Tech

Pai: Rolling Back Net Neutrality Rules Will Lay Groundwork for 5G Networks

FCC Chairman Ajit Pai (Rob Kunzig/Morning Consult)

Federal Communications Commission Chairman Ajit Pai on Tuesday said that rolling back the agency’s 2015 net neutrality rules would help spur the investment needed to bolster broadband networks to accommodate forthcoming 5G network technology.

“The key to realizing our 5G future is to set rules that will maximize investment in broadband,” Pai said at the Mobile World Congress in Barcelona, Spain, noting that in the United States, providers will have to deploy “millions of small cells, and many more miles of fiber and other connections to carry all this traffic.”

Building the infrastructure will require the private sector to invest heavily in the technology that will, in turn, require the establishment of rules to “maximize” that investment, Pai said. “The more difficult government makes the business case for deployment, the less likely it is that broadband providers big and small will invest the billions of dollars needed to connect consumers with digital opportunity.”

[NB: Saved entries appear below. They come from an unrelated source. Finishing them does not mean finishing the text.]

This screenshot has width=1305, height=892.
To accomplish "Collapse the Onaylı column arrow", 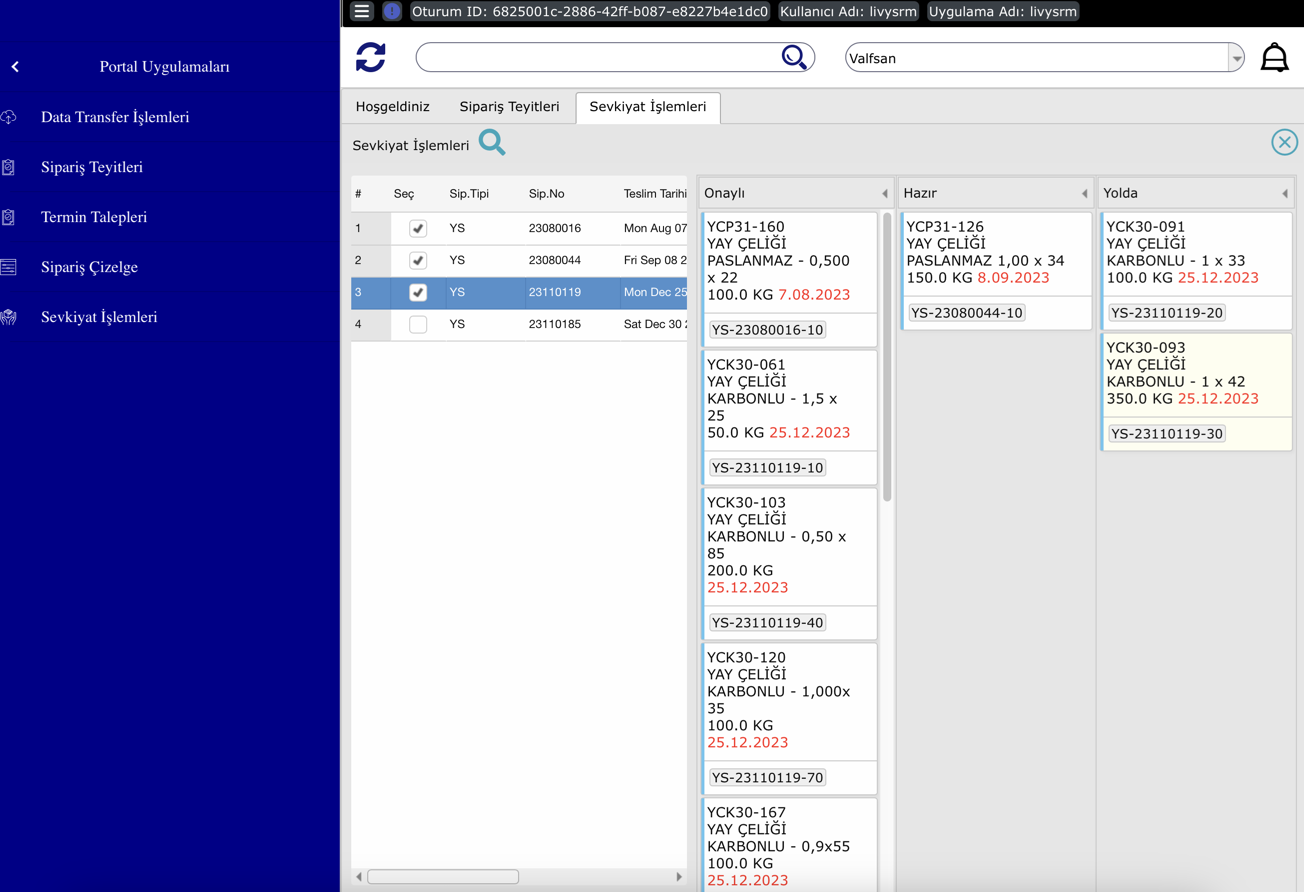I will (884, 194).
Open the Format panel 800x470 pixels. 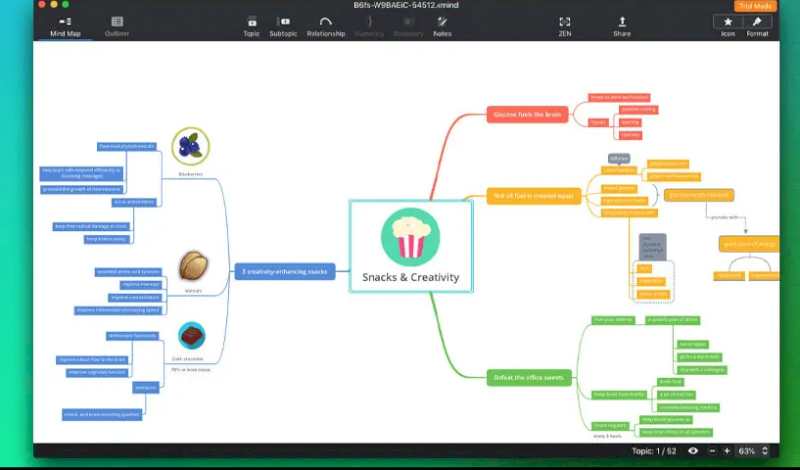click(x=757, y=25)
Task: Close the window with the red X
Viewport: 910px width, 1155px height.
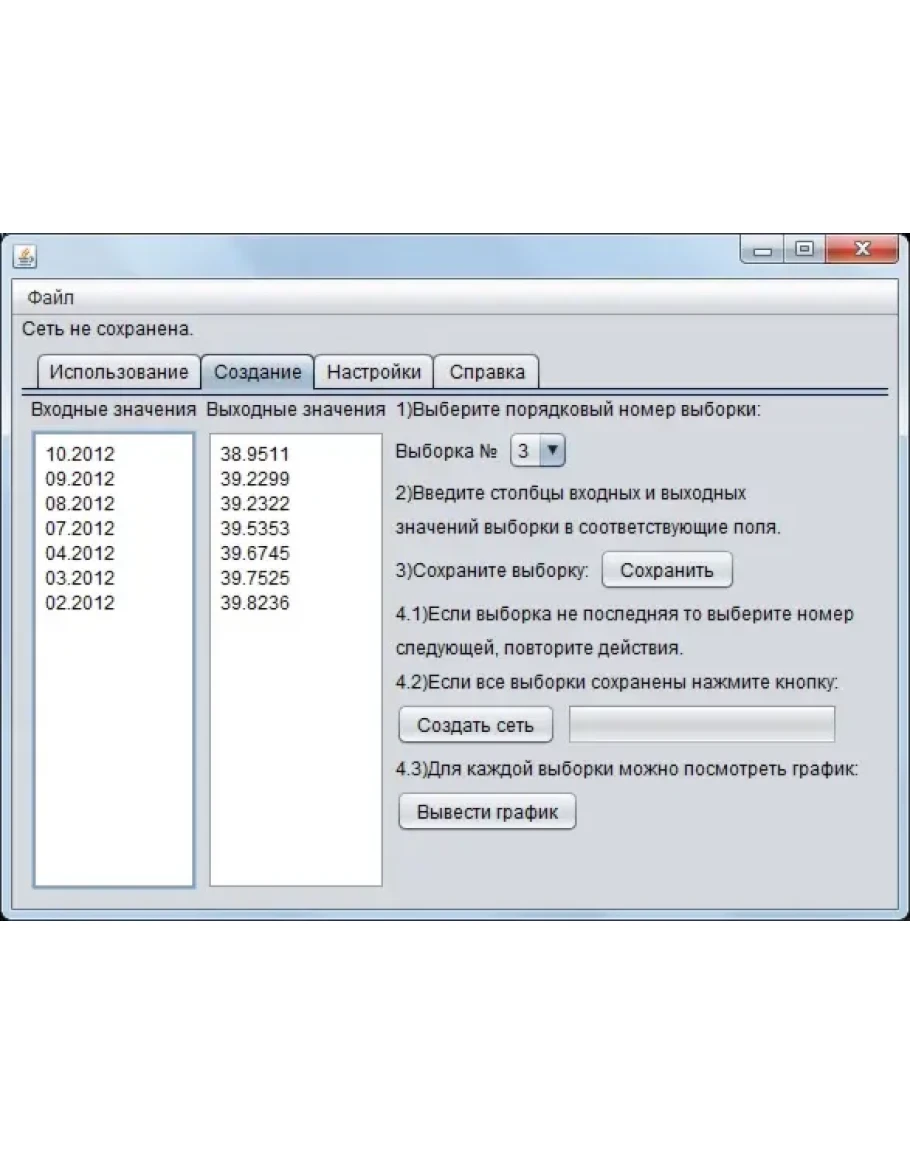Action: (x=861, y=250)
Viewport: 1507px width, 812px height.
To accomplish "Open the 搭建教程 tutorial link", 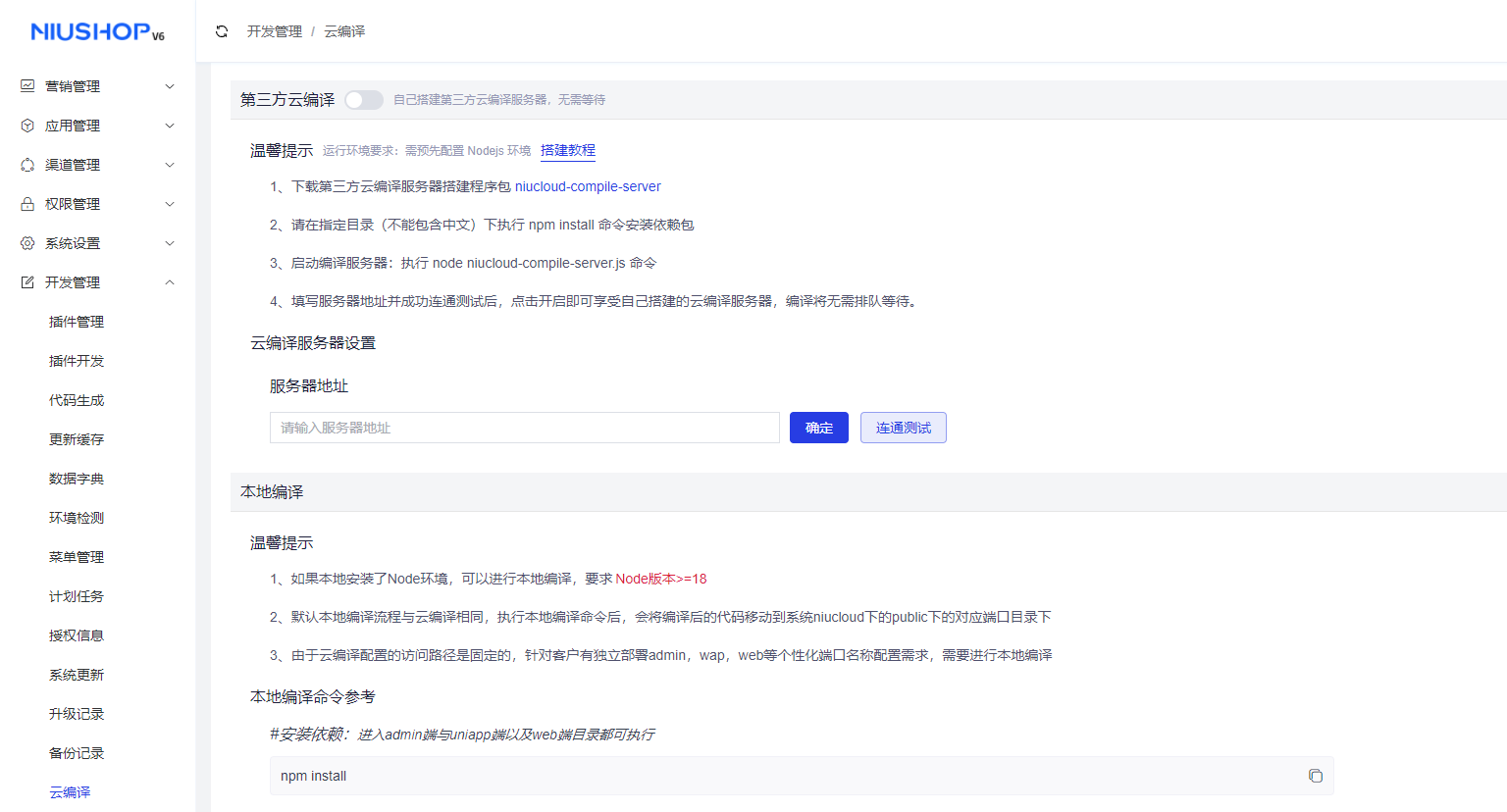I will pos(567,150).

His comments come as observers anticipate some effort from Congress or the FCC to roll back the 2015 Open Internet order.

The net neutrality rules, passed two years ago by the then-Democrat-led FCC, reclassify internet service providers as common carriers under Title II of the 1934 Communications Act. Pai argued that after the FCC approved those regulations the United States “experienced the first-ever decline in broadband investment outside of a recession,” and that broadband investment “remains lower today than it was when the FCC changed course in 2015.”

The numbers used by Pai have been contested. FCC spokesman Neil Grace confirmed that Pai was citing broadband industry group USTelecom’s report from December that showed capital expenditure fell $1 billion in 2015, as well as numbers from economist Hal Singer showing a decline.

“Pai has repeatedly made this claim,” Josh Stager, policy counsel at the New America Foundation’s Open Technology Institute, said Tuesday in an email. “Pai is clearly desperate for any evidence that broadband companies are hurting, but reality is at odds with his desires.”

Stager pointed to research published by Open Internet advocates Free Press in February 2016 that showed internet service providers’ capital expenditures increased by almost $3 billion in 2015. On Tuesday, Free Press issued a statement saying broadband investment by the largest carriers is up 9 percent in the two years following the net neutrality rules.

If the FCC were to roll back its 2015 Open Internet order, the agency would have to offer new market evidence to explain why it is reversing course. Last week, Pai told reporters that those concerns and the “legal landscape” are components of what the agency is reviewing as it weighs its next moves on net neutrality.